▶ _Requirement_
Entries must be copied exactly, with nothing left out.

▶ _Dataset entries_
##############################

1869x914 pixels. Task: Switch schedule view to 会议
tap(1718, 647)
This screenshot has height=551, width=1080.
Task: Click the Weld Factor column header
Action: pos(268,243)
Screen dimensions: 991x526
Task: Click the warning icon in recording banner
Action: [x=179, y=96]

##############################

▶ _Exercise answer_
1869x914 pixels. Task: Switch schedule view to 会议
tap(1718, 647)
This screenshot has height=551, width=1080.
Task: Click the Weld Factor column header
Action: pos(268,243)
Screen dimensions: 991x526
Task: Click the warning icon in recording banner
Action: [x=179, y=96]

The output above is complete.